Re: predicate in a predicate



Keenlearner schrieb:
Thank you Herbzet,
Now I know how to differentiate function and predicate.

Thanks to Jan Burse, that is a nice resource. I will allow time to
read at it.

I found a Prolog natural language program from
www.mtome.com/Publications/PNLA/prolog-digital.pdf
I have extend a little bit on it, for sentence input of "Every
student is on a table" it will generate the FOL

Let's say
A "Universal quantifier"
E "Existential quantifier"
and "conjunction"
or "disjunction"
=> "implication"

A x (student(x) => E y ( table(y) and on( x, y)))

is this correct ?


Whether it's correct or not, as you can see there is two conclusions
or literals.
Prolog is somehow from Horn Clauses, they can have at most one
positive literals.
In this case, how can I convert the FOL that have two positive
literals into Prolog ? Thank you.

Pure Prolog alone doesn't help. But with negation as failure
you can pretty well model a lot but not all of FOL logic
quite straight forward.

With negation as failure you can go beyond horn clauses. And
usually one does not talk about clauses anymore, but rather
about deductive rules and queries.

Negation as failure is syntactially in prolog the "\+" operator,
but semantically it can behave as "~exists x1, .., exists xn".

So a first step to arrive at a negation as failure simulation
of your formula is to replace all quantifiers "forall x"
by "~exists x~". Further you can move down negation and
also replace implication or biconditional.

When you have done all this you can sort out "~exists x1, .., $
exists xn" and see to it that the variables x1..xn are positively
bound. If this is the case then you are probably done.

I will try your example:

A x (student(x) => E y ( table(y) & on( x, y)))
<=> ~E x ~(~student(x) v E y(table(y) & on(x,y)))
<=> ~E x (student(x) & ~E y(table(y) & on(x,y)))
positivity check is ok, so this amounts to prolog as:
<=> \+ (student(x), \+ (table(y), on(x,y)))
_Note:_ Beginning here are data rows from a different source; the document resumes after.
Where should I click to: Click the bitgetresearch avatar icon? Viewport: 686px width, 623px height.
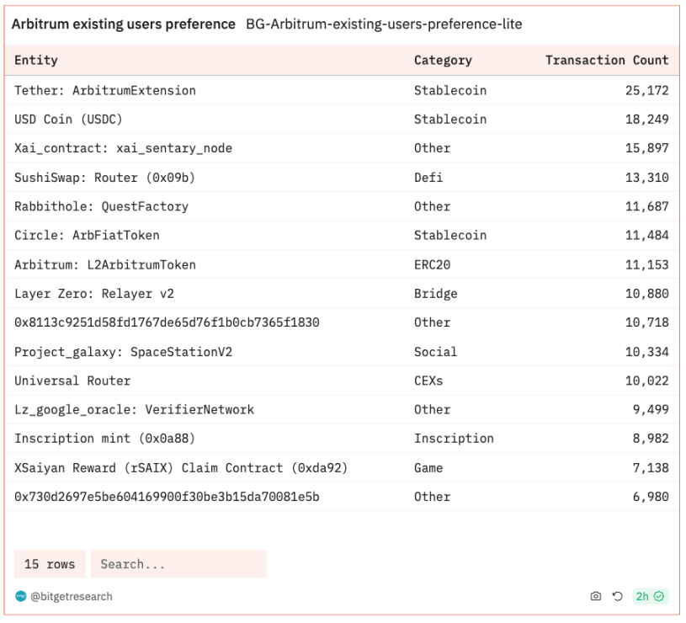[x=20, y=597]
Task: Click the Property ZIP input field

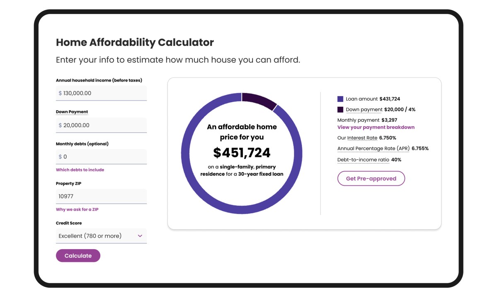Action: [x=101, y=196]
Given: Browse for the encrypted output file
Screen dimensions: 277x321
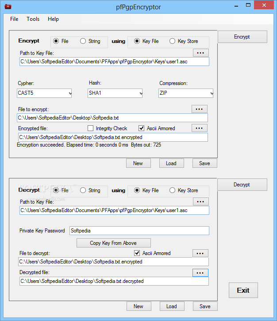Looking at the screenshot, I should 199,128.
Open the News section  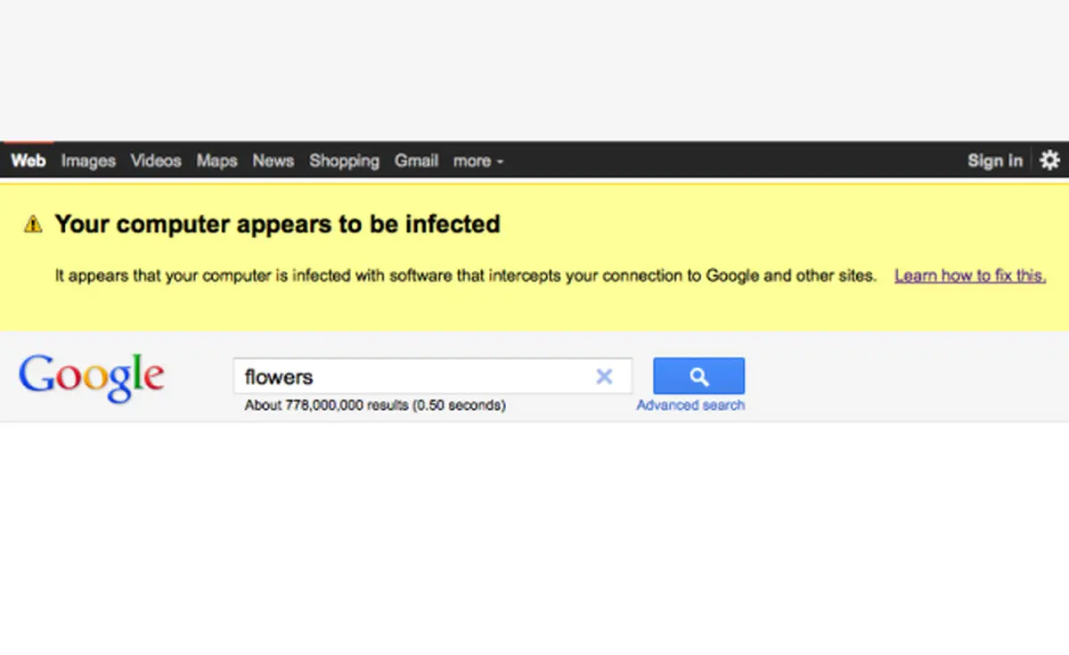point(273,161)

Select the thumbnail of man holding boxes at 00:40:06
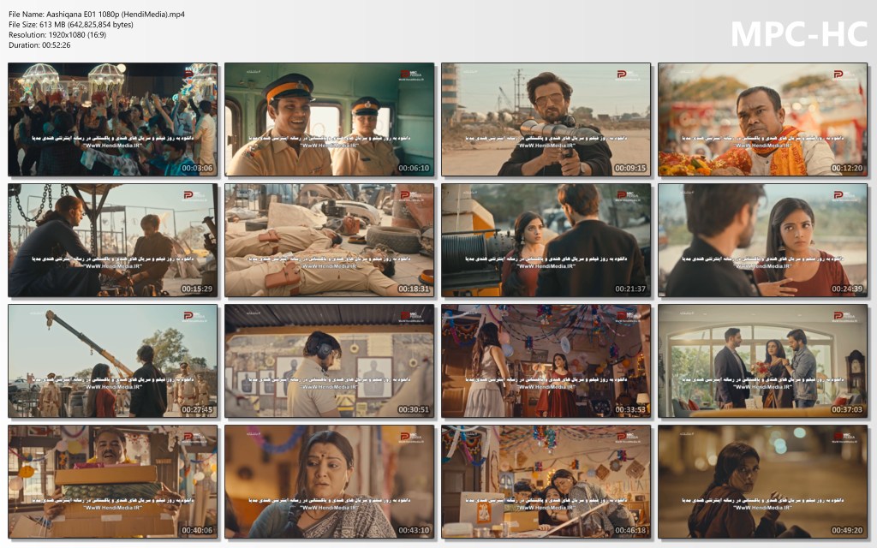point(113,482)
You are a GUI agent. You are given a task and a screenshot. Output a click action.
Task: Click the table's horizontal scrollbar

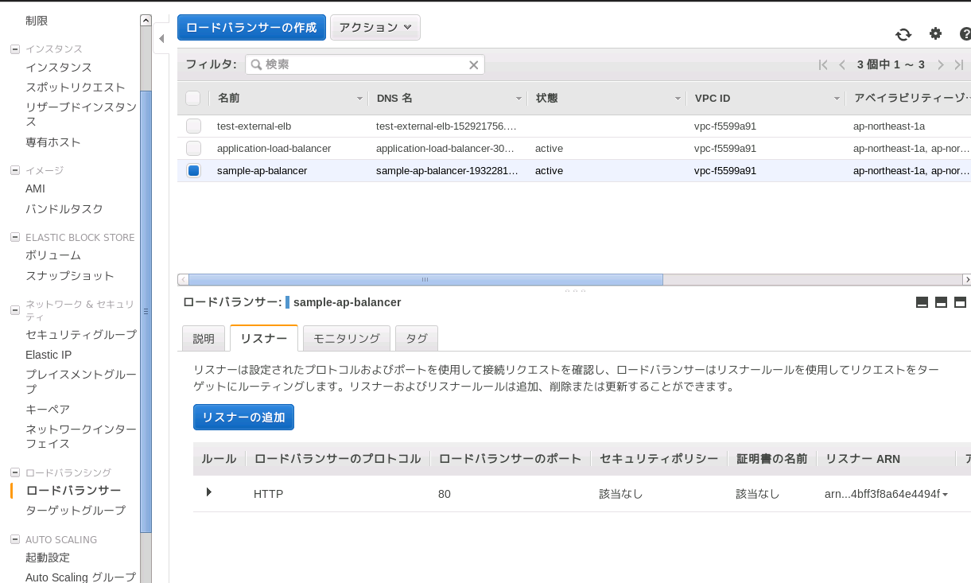(425, 280)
The remaining issues are how student, table, on are defined.
But you can not solve all issues with this approach. FOL
is still a little bit more expressive in directly representing,
for example when it comes to disjunctive or existential
knowledge.

See also for example:
John W. Lloyd: Foundations of Logic Programming,
1st Edition Springer 1984
.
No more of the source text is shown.